• **WHAT YOU ARE ASKED TO DO**
Retype, word for word, each line between the lines holding "This screenshot has height=290, width=400." and "Click the next", inclusive, and leave the rest of the data alone.

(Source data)
┌──

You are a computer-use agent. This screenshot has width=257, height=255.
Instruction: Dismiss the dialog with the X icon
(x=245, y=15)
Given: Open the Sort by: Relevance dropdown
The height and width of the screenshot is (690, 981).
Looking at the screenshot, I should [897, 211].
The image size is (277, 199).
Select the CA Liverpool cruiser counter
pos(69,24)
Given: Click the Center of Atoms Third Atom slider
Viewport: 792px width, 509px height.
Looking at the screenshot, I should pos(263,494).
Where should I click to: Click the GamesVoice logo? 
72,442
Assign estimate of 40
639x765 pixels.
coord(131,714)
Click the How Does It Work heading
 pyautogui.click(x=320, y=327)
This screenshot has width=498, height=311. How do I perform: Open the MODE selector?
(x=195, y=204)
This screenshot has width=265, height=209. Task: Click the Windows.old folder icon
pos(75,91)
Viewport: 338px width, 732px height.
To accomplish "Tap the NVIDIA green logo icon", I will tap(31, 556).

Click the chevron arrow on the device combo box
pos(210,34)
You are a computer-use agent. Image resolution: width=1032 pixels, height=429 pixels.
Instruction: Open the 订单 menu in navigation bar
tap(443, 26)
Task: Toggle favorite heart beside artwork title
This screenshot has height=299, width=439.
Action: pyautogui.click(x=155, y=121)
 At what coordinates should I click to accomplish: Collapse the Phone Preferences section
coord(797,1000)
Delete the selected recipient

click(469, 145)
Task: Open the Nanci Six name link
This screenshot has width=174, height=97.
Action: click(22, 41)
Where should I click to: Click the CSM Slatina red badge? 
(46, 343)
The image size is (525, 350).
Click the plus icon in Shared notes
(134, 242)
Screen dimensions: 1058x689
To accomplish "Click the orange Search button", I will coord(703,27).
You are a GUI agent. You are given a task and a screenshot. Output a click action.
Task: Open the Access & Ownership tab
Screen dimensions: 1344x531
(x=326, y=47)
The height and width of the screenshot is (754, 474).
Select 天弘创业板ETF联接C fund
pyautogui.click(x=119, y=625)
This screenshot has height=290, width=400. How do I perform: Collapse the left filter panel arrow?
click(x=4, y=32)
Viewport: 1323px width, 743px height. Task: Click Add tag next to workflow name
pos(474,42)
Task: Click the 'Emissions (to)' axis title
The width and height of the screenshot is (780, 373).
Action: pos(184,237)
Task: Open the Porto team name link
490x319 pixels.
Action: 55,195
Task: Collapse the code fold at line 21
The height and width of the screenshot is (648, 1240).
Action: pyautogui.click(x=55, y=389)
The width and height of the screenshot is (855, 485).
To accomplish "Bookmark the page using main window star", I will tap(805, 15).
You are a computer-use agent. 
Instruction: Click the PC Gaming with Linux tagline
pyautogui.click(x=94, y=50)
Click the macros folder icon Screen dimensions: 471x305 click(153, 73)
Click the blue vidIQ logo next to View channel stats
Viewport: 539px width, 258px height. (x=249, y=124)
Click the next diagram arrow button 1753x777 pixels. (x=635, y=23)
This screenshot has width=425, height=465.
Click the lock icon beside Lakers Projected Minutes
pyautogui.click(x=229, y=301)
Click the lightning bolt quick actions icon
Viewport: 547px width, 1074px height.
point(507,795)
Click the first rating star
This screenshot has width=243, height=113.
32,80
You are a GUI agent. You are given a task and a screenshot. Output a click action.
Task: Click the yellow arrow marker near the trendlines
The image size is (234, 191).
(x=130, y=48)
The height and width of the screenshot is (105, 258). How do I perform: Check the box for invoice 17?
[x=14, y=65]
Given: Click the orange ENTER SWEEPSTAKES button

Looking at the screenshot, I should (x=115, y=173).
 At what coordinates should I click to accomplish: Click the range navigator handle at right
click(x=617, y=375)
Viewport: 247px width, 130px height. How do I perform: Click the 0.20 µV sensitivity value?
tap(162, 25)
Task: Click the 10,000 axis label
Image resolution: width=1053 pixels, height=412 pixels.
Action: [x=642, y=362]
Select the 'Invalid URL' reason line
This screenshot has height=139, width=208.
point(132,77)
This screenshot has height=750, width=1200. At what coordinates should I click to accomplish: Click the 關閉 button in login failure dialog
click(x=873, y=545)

└──

• **TASK RESULT**
This screenshot has height=290, width=400. How do I perform: Collapse the left filter panel arrow?
click(x=4, y=32)
Viewport: 1323px width, 743px height. Task: Click Add tag next to workflow name
pos(474,42)
Task: Click the 'Emissions (to)' axis title
The width and height of the screenshot is (780, 373).
Action: pos(184,237)
Task: Open the Porto team name link
490x319 pixels.
Action: 55,195
Task: Collapse the code fold at line 21
The height and width of the screenshot is (648, 1240).
Action: pyautogui.click(x=55, y=389)
The width and height of the screenshot is (855, 485).
To accomplish "Bookmark the page using main window star", I will tap(805, 15).
You are a computer-use agent. 
Instruction: Click the PC Gaming with Linux tagline
pyautogui.click(x=94, y=50)
Click the macros folder icon Screen dimensions: 471x305 click(153, 73)
Click the blue vidIQ logo next to View channel stats
Viewport: 539px width, 258px height. (x=249, y=124)
Click the next diagram arrow button 1753x777 pixels. (x=635, y=23)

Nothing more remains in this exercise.